[Problem]:
Pull out every line from the one containing "engaging (277, 870)" down to the one containing "come is located at coordinates (463, 127).", both included, and reproduce each line unchanged.

Pointing entries for text and elements:
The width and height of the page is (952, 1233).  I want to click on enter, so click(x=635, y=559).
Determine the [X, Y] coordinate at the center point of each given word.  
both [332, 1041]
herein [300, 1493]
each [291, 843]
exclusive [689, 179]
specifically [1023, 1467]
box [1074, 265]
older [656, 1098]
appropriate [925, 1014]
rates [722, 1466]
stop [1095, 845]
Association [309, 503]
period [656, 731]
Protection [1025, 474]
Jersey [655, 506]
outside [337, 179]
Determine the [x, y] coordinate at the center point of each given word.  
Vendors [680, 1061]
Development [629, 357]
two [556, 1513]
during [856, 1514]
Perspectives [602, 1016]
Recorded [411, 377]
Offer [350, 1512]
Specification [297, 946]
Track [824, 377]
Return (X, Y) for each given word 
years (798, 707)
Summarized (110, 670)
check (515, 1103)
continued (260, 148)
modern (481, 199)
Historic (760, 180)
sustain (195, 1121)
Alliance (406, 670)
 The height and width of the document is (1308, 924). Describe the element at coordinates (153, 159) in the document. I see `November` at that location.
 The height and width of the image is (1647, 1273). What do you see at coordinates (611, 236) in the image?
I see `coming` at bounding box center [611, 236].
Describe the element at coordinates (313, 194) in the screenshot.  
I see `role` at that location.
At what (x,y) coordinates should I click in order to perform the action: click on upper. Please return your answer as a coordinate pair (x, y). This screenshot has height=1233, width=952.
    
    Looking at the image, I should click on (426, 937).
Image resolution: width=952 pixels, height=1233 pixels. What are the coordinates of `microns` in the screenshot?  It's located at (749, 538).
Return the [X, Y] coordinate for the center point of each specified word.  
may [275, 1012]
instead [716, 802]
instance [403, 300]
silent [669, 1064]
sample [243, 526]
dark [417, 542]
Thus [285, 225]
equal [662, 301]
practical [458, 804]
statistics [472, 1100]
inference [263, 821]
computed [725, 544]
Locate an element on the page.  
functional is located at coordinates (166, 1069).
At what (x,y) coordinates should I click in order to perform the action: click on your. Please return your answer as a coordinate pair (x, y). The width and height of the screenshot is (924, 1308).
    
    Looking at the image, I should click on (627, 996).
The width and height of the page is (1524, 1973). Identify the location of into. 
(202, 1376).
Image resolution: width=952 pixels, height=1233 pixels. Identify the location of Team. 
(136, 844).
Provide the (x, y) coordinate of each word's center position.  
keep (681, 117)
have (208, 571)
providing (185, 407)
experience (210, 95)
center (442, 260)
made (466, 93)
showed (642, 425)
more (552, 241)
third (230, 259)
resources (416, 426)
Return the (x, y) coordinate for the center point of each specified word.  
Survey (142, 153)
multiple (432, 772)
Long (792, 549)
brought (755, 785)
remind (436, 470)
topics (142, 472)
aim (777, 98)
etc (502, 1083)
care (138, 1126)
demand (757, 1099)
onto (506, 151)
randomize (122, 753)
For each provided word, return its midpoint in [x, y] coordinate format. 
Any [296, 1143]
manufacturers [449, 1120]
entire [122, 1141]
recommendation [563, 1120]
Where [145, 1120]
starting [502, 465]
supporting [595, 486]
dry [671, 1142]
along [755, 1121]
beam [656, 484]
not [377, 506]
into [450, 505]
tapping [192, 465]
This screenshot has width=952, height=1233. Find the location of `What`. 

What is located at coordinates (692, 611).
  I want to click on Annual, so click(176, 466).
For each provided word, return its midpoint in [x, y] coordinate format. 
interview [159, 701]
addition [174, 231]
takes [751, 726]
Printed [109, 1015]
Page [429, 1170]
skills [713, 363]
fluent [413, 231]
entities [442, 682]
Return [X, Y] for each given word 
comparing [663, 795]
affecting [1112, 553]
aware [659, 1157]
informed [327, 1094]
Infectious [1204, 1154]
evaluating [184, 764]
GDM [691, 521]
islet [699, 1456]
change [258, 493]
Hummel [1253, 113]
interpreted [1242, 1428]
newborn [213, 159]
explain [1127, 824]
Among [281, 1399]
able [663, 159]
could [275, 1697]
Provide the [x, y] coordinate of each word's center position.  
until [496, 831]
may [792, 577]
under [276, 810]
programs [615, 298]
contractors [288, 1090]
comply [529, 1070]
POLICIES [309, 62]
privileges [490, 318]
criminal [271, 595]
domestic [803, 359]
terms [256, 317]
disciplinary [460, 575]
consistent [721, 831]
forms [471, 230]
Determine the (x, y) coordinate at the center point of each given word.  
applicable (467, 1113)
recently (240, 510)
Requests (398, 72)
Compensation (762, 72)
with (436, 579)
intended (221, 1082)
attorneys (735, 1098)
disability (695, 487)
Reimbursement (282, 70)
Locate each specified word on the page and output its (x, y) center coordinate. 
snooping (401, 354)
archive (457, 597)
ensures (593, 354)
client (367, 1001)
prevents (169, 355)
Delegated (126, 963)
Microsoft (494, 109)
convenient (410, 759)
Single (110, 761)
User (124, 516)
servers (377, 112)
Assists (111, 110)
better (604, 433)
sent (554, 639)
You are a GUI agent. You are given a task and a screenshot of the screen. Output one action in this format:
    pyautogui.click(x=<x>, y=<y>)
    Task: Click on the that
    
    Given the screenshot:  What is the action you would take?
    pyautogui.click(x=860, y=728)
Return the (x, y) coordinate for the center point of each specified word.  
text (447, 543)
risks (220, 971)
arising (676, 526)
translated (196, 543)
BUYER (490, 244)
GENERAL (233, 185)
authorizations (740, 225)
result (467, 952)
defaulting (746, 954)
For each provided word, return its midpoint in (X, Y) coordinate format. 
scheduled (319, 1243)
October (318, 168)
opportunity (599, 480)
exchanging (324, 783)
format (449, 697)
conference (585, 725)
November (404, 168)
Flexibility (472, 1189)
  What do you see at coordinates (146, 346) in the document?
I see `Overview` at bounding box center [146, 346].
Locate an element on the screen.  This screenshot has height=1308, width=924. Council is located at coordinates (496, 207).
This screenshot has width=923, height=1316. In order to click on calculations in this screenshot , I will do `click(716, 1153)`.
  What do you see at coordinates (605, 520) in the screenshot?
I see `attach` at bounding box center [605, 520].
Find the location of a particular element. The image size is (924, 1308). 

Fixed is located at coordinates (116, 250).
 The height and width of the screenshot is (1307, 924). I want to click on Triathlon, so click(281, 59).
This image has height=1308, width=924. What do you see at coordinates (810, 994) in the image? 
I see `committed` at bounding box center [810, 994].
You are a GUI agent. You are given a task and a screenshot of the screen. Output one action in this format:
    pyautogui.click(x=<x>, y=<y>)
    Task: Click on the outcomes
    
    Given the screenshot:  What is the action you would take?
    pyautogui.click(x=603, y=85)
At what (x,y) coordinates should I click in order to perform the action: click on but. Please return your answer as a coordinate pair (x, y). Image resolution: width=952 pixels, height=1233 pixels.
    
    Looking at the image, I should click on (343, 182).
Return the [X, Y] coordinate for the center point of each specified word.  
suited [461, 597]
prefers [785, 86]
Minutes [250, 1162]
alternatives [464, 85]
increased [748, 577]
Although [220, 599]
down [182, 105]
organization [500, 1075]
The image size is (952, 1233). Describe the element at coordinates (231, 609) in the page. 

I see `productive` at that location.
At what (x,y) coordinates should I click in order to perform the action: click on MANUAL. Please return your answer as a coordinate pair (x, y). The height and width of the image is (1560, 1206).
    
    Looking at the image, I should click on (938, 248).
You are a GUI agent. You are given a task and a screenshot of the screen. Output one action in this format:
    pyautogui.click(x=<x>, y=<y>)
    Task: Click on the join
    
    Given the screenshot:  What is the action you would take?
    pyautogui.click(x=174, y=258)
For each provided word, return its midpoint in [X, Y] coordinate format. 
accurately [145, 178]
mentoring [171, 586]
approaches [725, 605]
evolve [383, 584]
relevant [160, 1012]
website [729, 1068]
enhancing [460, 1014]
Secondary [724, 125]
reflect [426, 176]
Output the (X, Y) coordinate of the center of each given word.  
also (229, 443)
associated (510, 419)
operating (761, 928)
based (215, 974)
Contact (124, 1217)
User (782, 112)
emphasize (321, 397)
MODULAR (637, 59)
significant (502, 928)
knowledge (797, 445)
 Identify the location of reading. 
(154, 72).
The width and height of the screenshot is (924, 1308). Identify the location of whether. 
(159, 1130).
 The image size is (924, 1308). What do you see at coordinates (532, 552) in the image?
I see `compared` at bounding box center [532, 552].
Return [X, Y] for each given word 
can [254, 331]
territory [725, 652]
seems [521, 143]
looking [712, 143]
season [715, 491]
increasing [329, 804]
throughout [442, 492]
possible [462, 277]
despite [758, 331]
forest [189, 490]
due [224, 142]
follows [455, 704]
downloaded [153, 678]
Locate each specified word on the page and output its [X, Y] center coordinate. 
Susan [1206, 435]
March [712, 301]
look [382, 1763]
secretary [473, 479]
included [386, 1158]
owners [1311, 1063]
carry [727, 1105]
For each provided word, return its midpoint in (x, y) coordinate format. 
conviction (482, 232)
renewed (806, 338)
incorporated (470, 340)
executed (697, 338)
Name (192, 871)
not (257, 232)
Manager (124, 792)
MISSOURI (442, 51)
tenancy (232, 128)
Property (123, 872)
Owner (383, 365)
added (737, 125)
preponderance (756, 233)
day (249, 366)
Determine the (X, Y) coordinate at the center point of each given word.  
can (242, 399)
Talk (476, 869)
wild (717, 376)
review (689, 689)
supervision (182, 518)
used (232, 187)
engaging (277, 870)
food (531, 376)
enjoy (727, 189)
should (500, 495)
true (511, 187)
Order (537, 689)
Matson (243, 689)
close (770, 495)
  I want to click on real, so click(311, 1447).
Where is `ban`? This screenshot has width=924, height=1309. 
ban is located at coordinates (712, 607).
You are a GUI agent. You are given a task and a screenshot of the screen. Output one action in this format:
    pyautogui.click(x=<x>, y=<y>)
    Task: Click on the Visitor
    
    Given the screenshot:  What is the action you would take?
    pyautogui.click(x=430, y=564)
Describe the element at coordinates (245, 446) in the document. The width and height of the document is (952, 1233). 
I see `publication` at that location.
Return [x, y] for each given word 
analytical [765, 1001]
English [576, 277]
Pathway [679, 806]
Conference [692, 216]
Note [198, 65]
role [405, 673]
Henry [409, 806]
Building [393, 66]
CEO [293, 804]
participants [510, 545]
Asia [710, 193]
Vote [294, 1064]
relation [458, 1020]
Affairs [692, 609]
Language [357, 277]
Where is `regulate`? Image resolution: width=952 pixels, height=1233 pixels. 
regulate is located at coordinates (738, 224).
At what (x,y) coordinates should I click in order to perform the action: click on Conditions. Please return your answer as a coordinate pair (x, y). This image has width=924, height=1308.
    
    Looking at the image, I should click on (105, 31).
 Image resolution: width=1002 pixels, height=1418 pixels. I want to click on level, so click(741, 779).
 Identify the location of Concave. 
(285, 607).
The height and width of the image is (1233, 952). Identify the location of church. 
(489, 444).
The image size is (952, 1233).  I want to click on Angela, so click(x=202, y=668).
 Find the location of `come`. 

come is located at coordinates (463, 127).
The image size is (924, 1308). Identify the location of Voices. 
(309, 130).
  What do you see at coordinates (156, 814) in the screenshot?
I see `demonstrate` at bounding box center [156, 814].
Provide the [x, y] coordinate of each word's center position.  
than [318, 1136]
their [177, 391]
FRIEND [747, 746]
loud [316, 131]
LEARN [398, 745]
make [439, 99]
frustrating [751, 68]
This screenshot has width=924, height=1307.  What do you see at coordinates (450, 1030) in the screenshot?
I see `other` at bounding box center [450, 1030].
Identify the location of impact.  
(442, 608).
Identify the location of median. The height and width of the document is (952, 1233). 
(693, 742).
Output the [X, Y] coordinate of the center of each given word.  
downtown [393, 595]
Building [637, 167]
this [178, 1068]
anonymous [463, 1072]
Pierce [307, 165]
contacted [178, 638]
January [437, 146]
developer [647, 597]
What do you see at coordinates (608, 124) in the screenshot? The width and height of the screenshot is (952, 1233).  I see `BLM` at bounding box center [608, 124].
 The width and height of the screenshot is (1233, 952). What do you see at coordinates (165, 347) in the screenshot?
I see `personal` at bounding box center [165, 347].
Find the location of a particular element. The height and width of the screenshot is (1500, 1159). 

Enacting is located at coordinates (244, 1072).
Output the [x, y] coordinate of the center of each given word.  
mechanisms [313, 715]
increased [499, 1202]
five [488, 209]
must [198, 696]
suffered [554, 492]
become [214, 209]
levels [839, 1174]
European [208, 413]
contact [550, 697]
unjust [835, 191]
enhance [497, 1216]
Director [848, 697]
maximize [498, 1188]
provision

[Exercise output]:
engaging (277, 870)
food (531, 376)
enjoy (727, 189)
should (500, 495)
true (511, 187)
Order (537, 689)
Matson (243, 689)
close (770, 495)
  I want to click on real, so click(311, 1447).
Where is `ban`? This screenshot has width=924, height=1309. 
ban is located at coordinates (712, 607).
You are a GUI agent. You are given a task and a screenshot of the screen. Output one action in this format:
    pyautogui.click(x=<x>, y=<y>)
    Task: Click on the Visitor
    
    Given the screenshot:  What is the action you would take?
    pyautogui.click(x=430, y=564)
Describe the element at coordinates (245, 446) in the document. The width and height of the document is (952, 1233). 
I see `publication` at that location.
Return [x, y] for each given word 
analytical [765, 1001]
English [576, 277]
Pathway [679, 806]
Conference [692, 216]
Note [198, 65]
role [405, 673]
Henry [409, 806]
Building [393, 66]
CEO [293, 804]
participants [510, 545]
Asia [710, 193]
Vote [294, 1064]
relation [458, 1020]
Affairs [692, 609]
Language [357, 277]
Where is `regulate`? Image resolution: width=952 pixels, height=1233 pixels. 
regulate is located at coordinates (738, 224).
At what (x,y) coordinates should I click in order to perform the action: click on Conditions. Please return your answer as a coordinate pair (x, y). This image has width=924, height=1308.
    
    Looking at the image, I should click on (105, 31).
 Image resolution: width=1002 pixels, height=1418 pixels. I want to click on level, so click(741, 779).
 Identify the location of Concave. 
(285, 607).
The height and width of the image is (1233, 952). Identify the location of church. 
(489, 444).
The image size is (952, 1233).  I want to click on Angela, so click(x=202, y=668).
 Find the location of `come`. 

come is located at coordinates (463, 127).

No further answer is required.